- Input rows -

## BEGIN

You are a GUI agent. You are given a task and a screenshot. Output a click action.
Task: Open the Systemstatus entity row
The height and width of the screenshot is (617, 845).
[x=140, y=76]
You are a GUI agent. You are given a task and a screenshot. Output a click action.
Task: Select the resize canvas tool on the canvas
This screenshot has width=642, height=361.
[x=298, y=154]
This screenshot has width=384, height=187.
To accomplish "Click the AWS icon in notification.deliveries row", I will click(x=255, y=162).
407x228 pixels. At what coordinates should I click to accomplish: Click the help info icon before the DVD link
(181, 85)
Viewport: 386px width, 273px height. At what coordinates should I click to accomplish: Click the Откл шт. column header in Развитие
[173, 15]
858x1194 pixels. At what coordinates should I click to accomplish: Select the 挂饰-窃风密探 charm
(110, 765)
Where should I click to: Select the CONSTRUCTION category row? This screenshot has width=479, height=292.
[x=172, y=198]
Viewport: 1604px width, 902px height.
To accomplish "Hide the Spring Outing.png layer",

## END

- What the task asks -
Please rewrite the lines starting at the one containing "407x228 pixels. At" and ending at the last line of the rows, keeping the requests. In each answer, multiply the click coordinates by 0.6 and round to whole numbers, with halves rounding up.

- Correct result -
407x228 pixels. At what coordinates should I click to accomplish: Click the help info icon before the DVD link
(109, 51)
Viewport: 386px width, 273px height. At what coordinates should I click to accomplish: Click the Откл шт. column header in Развитие
[104, 9]
858x1194 pixels. At what coordinates should I click to accomplish: Select the 挂饰-窃风密探 charm
(66, 459)
Where should I click to: Select the CONSTRUCTION category row? This screenshot has width=479, height=292.
[x=103, y=119]
Viewport: 1604px width, 902px height.
To accomplish "Hide the Spring Outing.png layer",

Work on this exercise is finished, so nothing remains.